### Exercise details
From the records below, state how many lines hold the string "Components", without any other text.

(Beginning of Data to examine)

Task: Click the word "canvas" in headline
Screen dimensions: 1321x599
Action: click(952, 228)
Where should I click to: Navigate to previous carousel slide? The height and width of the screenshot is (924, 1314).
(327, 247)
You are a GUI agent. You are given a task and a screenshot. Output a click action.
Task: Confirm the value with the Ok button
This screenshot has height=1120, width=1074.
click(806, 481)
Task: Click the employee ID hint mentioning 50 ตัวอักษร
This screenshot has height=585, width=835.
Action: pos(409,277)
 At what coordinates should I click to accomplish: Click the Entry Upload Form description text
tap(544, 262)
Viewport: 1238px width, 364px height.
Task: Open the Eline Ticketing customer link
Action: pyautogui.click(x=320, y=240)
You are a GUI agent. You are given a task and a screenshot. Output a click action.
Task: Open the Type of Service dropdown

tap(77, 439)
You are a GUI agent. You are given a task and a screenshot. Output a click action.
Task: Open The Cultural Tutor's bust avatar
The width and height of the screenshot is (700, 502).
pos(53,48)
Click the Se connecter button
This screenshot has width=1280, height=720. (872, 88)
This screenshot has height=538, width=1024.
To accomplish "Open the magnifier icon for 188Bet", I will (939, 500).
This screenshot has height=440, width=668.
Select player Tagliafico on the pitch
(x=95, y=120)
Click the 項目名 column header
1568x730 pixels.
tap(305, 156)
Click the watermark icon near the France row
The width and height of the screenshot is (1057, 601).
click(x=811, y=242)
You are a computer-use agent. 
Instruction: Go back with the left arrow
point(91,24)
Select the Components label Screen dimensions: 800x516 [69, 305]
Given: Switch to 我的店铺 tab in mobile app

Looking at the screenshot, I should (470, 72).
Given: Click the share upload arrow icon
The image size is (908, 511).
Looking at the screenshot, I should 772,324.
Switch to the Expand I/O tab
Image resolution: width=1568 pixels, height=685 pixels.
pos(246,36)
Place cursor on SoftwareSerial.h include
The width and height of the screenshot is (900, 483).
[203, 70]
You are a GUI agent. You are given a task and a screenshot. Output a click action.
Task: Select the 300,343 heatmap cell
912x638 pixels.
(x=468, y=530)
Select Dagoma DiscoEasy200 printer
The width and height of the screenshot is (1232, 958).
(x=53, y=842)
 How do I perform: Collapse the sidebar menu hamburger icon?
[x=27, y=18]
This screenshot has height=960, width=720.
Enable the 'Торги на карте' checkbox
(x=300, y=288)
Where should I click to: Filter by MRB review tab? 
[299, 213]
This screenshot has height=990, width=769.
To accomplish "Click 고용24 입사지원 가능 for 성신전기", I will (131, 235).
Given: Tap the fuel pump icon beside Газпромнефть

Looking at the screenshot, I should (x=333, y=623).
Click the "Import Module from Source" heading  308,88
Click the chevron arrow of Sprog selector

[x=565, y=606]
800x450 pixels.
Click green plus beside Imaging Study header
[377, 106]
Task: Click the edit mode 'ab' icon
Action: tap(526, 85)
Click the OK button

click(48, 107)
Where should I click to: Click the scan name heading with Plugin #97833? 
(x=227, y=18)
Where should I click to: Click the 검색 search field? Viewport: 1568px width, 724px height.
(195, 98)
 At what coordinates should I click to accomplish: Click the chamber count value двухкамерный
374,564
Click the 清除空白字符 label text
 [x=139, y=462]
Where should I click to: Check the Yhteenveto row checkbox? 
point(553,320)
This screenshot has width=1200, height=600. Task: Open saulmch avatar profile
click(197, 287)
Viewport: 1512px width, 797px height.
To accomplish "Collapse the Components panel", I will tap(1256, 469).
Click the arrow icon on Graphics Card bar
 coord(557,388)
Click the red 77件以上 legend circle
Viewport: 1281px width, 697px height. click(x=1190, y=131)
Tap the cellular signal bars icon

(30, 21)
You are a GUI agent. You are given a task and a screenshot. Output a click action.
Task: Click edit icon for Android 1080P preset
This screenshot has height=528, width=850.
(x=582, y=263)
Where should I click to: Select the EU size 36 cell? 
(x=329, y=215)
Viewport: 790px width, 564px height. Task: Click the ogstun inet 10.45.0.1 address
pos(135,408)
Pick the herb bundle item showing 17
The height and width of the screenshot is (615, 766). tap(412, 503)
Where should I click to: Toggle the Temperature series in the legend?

(End of Data to examine)

### Answer box
2